--- TASK TO COMPLETE ---
Quote the full listing word for word.

--- RECORDS SUPPLIED ---
[Start of section]
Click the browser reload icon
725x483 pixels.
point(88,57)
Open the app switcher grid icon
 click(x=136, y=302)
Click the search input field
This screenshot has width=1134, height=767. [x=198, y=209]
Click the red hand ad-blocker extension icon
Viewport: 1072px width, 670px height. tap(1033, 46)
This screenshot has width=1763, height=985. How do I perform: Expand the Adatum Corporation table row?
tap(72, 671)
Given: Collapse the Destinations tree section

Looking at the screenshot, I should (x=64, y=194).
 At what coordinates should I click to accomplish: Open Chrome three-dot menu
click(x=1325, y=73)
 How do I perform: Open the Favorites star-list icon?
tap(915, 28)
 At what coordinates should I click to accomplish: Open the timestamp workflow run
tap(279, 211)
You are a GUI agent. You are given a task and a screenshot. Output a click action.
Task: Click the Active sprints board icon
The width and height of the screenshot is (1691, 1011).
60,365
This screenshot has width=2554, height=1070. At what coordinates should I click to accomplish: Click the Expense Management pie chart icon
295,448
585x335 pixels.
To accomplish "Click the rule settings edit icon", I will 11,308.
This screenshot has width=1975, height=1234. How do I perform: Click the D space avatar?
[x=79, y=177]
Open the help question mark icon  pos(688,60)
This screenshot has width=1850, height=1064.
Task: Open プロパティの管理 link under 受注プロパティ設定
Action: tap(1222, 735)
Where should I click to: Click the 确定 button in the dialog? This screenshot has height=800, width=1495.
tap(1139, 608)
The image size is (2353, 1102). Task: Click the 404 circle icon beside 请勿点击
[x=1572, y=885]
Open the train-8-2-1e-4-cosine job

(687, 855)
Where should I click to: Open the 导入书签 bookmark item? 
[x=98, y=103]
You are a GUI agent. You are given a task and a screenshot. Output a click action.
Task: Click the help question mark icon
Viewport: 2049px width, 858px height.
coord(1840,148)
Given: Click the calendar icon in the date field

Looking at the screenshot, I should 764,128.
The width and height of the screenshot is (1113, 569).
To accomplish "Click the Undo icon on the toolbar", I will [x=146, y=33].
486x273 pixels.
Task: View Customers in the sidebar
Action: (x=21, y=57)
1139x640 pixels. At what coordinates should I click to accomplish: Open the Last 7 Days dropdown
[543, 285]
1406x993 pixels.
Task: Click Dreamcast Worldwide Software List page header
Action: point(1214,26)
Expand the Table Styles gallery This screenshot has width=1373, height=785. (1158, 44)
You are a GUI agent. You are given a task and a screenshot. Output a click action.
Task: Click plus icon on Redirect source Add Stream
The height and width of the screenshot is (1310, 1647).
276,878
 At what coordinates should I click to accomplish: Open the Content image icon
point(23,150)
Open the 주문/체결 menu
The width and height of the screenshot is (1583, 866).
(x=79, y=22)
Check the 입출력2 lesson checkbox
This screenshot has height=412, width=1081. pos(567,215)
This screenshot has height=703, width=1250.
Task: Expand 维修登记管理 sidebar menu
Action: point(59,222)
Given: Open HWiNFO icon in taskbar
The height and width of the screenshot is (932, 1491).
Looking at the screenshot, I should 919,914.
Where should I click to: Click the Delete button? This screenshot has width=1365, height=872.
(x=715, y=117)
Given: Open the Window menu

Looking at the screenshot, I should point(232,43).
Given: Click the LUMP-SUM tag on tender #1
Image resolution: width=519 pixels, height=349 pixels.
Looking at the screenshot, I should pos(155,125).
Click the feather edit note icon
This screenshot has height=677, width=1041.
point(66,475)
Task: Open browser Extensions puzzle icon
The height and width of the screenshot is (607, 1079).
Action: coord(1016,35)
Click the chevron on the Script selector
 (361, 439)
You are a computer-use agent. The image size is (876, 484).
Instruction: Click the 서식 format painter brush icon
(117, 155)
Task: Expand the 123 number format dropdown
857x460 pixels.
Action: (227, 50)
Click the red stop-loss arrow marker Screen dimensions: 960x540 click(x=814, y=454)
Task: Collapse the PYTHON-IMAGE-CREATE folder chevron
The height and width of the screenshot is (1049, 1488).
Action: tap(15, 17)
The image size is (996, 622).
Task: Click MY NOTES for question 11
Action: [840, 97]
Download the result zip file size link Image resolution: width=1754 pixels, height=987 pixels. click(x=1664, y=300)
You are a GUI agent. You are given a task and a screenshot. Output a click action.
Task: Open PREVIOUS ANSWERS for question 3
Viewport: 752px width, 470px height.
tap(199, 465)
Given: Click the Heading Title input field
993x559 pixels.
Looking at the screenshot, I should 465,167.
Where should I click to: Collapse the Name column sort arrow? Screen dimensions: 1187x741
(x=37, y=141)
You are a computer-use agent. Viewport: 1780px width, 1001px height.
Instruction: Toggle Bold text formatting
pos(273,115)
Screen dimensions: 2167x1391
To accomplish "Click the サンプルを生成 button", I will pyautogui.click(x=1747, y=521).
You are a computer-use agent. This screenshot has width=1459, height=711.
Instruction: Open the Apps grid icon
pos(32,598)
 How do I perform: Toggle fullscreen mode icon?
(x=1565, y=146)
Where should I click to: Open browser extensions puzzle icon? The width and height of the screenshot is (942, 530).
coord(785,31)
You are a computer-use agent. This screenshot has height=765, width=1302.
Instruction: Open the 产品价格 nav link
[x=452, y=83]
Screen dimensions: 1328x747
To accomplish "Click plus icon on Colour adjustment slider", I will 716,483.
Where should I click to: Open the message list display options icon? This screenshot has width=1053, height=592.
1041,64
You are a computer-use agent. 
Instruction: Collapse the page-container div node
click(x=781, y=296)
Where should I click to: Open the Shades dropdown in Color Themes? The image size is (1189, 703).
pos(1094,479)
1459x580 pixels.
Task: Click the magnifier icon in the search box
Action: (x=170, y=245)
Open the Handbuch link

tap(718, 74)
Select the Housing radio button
[End of section]
--- EXERCISE RESULT ---
Click the browser reload icon
725x483 pixels.
point(88,57)
Open the app switcher grid icon
 click(x=136, y=302)
Click the search input field
This screenshot has width=1134, height=767. [x=198, y=209]
Click the red hand ad-blocker extension icon
Viewport: 1072px width, 670px height. tap(1033, 46)
This screenshot has width=1763, height=985. How do I perform: Expand the Adatum Corporation table row?
tap(72, 671)
Given: Collapse the Destinations tree section

Looking at the screenshot, I should (x=64, y=194).
 At what coordinates should I click to accomplish: Open Chrome three-dot menu
click(x=1325, y=73)
 How do I perform: Open the Favorites star-list icon?
tap(915, 28)
 At what coordinates should I click to accomplish: Open the timestamp workflow run
tap(279, 211)
You are a GUI agent. You are given a task and a screenshot. Output a click action.
Task: Click the Active sprints board icon
The width and height of the screenshot is (1691, 1011).
60,365
This screenshot has width=2554, height=1070. At what coordinates should I click to accomplish: Click the Expense Management pie chart icon
295,448
585x335 pixels.
To accomplish "Click the rule settings edit icon", I will 11,308.
This screenshot has width=1975, height=1234. How do I perform: Click the D space avatar?
[x=79, y=177]
Open the help question mark icon  pos(688,60)
This screenshot has width=1850, height=1064.
Task: Open プロパティの管理 link under 受注プロパティ設定
Action: tap(1222, 735)
Where should I click to: Click the 确定 button in the dialog? This screenshot has height=800, width=1495.
tap(1139, 608)
The image size is (2353, 1102). Task: Click the 404 circle icon beside 请勿点击
[x=1572, y=885]
Open the train-8-2-1e-4-cosine job

(687, 855)
Where should I click to: Open the 导入书签 bookmark item? 
[x=98, y=103]
You are a GUI agent. You are given a task and a screenshot. Output a click action.
Task: Click the help question mark icon
Viewport: 2049px width, 858px height.
coord(1840,148)
Given: Click the calendar icon in the date field

Looking at the screenshot, I should 764,128.
The width and height of the screenshot is (1113, 569).
To accomplish "Click the Undo icon on the toolbar", I will [x=146, y=33].
486x273 pixels.
Task: View Customers in the sidebar
Action: (x=21, y=57)
1139x640 pixels. At what coordinates should I click to accomplish: Open the Last 7 Days dropdown
[543, 285]
1406x993 pixels.
Task: Click Dreamcast Worldwide Software List page header
Action: point(1214,26)
Expand the Table Styles gallery This screenshot has width=1373, height=785. (1158, 44)
You are a GUI agent. You are given a task and a screenshot. Output a click action.
Task: Click plus icon on Redirect source Add Stream
The height and width of the screenshot is (1310, 1647).
276,878
 At what coordinates should I click to accomplish: Open the Content image icon
point(23,150)
Open the 주문/체결 menu
The width and height of the screenshot is (1583, 866).
(x=79, y=22)
Check the 입출력2 lesson checkbox
This screenshot has height=412, width=1081. pos(567,215)
This screenshot has height=703, width=1250.
Task: Expand 维修登记管理 sidebar menu
Action: point(59,222)
Given: Open HWiNFO icon in taskbar
The height and width of the screenshot is (932, 1491).
Looking at the screenshot, I should 919,914.
Where should I click to: Click the Delete button? This screenshot has width=1365, height=872.
(x=715, y=117)
Given: Open the Window menu

Looking at the screenshot, I should point(232,43).
Given: Click the LUMP-SUM tag on tender #1
Image resolution: width=519 pixels, height=349 pixels.
Looking at the screenshot, I should pos(155,125).
Click the feather edit note icon
This screenshot has height=677, width=1041.
point(66,475)
Task: Open browser Extensions puzzle icon
The height and width of the screenshot is (607, 1079).
Action: coord(1016,35)
Click the chevron on the Script selector
 (361, 439)
You are a computer-use agent. The image size is (876, 484).
Instruction: Click the 서식 format painter brush icon
(117, 155)
Task: Expand the 123 number format dropdown
857x460 pixels.
Action: (227, 50)
Click the red stop-loss arrow marker Screen dimensions: 960x540 click(x=814, y=454)
Task: Collapse the PYTHON-IMAGE-CREATE folder chevron
The height and width of the screenshot is (1049, 1488).
Action: tap(15, 17)
The image size is (996, 622).
Task: Click MY NOTES for question 11
Action: [840, 97]
Download the result zip file size link Image resolution: width=1754 pixels, height=987 pixels. click(x=1664, y=300)
You are a GUI agent. You are given a task and a screenshot. Output a click action.
Task: Open PREVIOUS ANSWERS for question 3
Viewport: 752px width, 470px height.
tap(199, 465)
Given: Click the Heading Title input field
993x559 pixels.
Looking at the screenshot, I should 465,167.
Where should I click to: Collapse the Name column sort arrow? Screen dimensions: 1187x741
(x=37, y=141)
You are a computer-use agent. Viewport: 1780px width, 1001px height.
Instruction: Toggle Bold text formatting
pos(273,115)
Screen dimensions: 2167x1391
To accomplish "Click the サンプルを生成 button", I will pyautogui.click(x=1747, y=521).
You are a computer-use agent. This screenshot has width=1459, height=711.
Instruction: Open the Apps grid icon
pos(32,598)
 How do I perform: Toggle fullscreen mode icon?
(x=1565, y=146)
Where should I click to: Open browser extensions puzzle icon? The width and height of the screenshot is (942, 530).
coord(785,31)
You are a computer-use agent. This screenshot has height=765, width=1302.
Instruction: Open the 产品价格 nav link
[x=452, y=83]
Screen dimensions: 1328x747
To accomplish "Click plus icon on Colour adjustment slider", I will 716,483.
Where should I click to: Open the message list display options icon? This screenshot has width=1053, height=592.
1041,64
You are a computer-use agent. 
Instruction: Collapse the page-container div node
click(x=781, y=296)
Where should I click to: Open the Shades dropdown in Color Themes? The image size is (1189, 703).
pos(1094,479)
1459x580 pixels.
Task: Click the magnifier icon in the search box
Action: (x=170, y=245)
Open the Handbuch link

tap(718, 74)
Select the Housing radio button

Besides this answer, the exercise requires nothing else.